Demolish and Build 2018
[ Introduction ]
The sandbox construction sim finally gets ported to the Switch after being released on Steam nearly 2 years ago. It follows in the footsteps of its fellow simulators like Farm Simulator, Cities Skylines to name but a few that have graced the wonderful portable machine. But does the portability hold up or will it end up in a rubble? Let’s find out…
Demolish & Build lets you take control of a hands-on property developer. You start off doing a job for a shady businessman which ends up badly when you are accused of destroying a pair of expensive statues(even though it was part of the job). After being subsequently fired by the shady businessman, you are then contacted by a more trusty looking man who then offers you the chance to partner with him and start a property business. Obviously, having no choice in the matter, you take the kind man’s money, and you start to do a few quests to start your business empire; from buying your first land and office building to getting your first construction vehicle. This prologue acts as a game tutorial to teach you the basics of the game.
[ Gameplay ]
The game puts in you in the first-person view of your character. I feel this ups the immersion of the simulation rather than just having a top-down view. You explore the open-world level and take on jobs, found within the menu; ones that go from simple destruction of toilets to actually constructing a building. There are 4 worlds/cities to go through in which to build your empire, each with varying vehicles to buy for your company. As with most sims, a little bit of effort and time put into the game and eventually, it’ll reward you. Starting off with the menial quest can be a little grindy, but it all goes towards building up your money and reputation. Build up enough capital, and you can then assign these menial tasks to your workers while you get to drive around in a big ass bulldozer like a boss. Balance is key to the gameplay as you have to make sure your company’s reputation goes up while your overheads remain in the black. The overheads can range from buying land to build your properties on to the upkeep of your vehicles, including repair and fuel. To offset these, you can build up your company’s assets; buying land and building houses for rent which gives you a steady income or even gather resources such as gold from digging or scrap material from buildings you’ve demolished.
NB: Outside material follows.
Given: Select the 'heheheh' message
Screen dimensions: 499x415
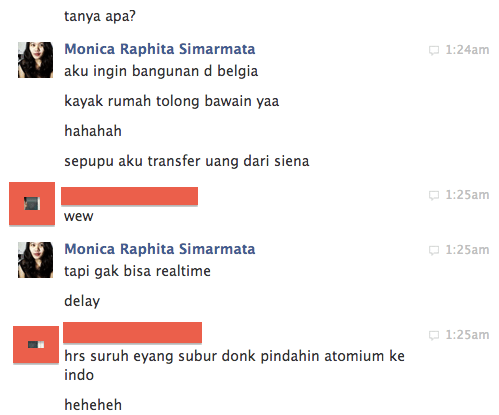Looking at the screenshot, I should [x=93, y=405].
It’s a surprisingly deep game once you get going.
Demolishing can be a lot of fun in the game, I’m not going to lie. There is some satisfaction to be had from having your guy take a sledgehammer to a wall, find the sweet spot and watch it crumble down. Later on, the fun ramps up as you can use your variety of vehicles to just mow down a part of a derelict building or even use explosives for those pesky multi-storey buildings. My absolute favourite is the demolition robot. The controls are not too bad also, X button is assigned as your workers sense ability. Basically a helping hand should you be stuck with what to do, think Witcher sense but for construction workers. For example, it highlights bits of a building you need to take down first during a quest etc. It feels responsive overall in both first-person mode or vehicle control.
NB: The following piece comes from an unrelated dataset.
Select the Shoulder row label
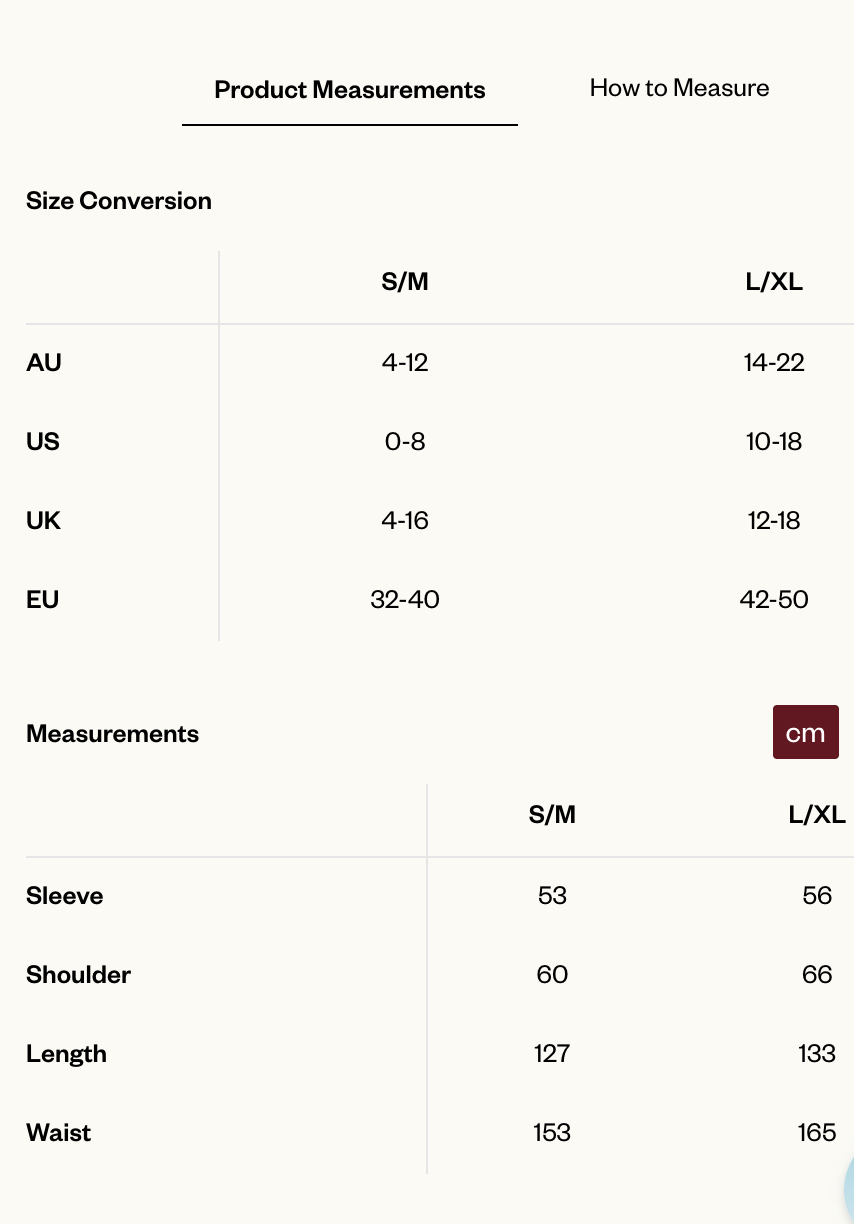 [79, 974]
There’s a semblance of a story in the form of dialogue (through phone calls) from various characters but mainly from your partner who gives you your starting capital. He drops the odd tid-bit of advice here and there, and some of the dialogue is slightly amusing.
[ Visual and Perfomance ]
Okay, because this is an indie game, I’m going to give it a little leeway when it comes to criticism of its visuals. It is not the prettiest game, but it’s also not the worst effort I’ve seen. Distance fog is used a lot in the open world, presumably to try and offset the Switch’s processing ability to handle the game’s mechanics so that it runs smoother. I can live with that as in my playthrough, I’ve experienced very little slowdown and no jarring animations. I’m a simple man, give me good gameplay and graphics becomes secondary to my thoughts. The physics in-game can somewhat be lacking; sometimes only portions of a building can be destructible depending on the type of quest you are on. It’s a little disappointing as it would be good to add a little danger to your gameplay or even some consequences to not being careful with your demolishing tools. I mostly played it handheld but found that when docked, the visuals were a little bit better to look at.
[ Sound ]
Sound design is actually spot on when it comes to the sounds effects. You can really feel that machine whirring underneath you or that building explosion after you’ve pressed the ignition button. There is a radio when you are driving vehicles with 4 different genre-specific stations available to choose from. And if none are to your taste, you can simply switch it off. Personally, the music does start to grate after a while, so I tend to switch it off after 5 minutes of listening to any of them.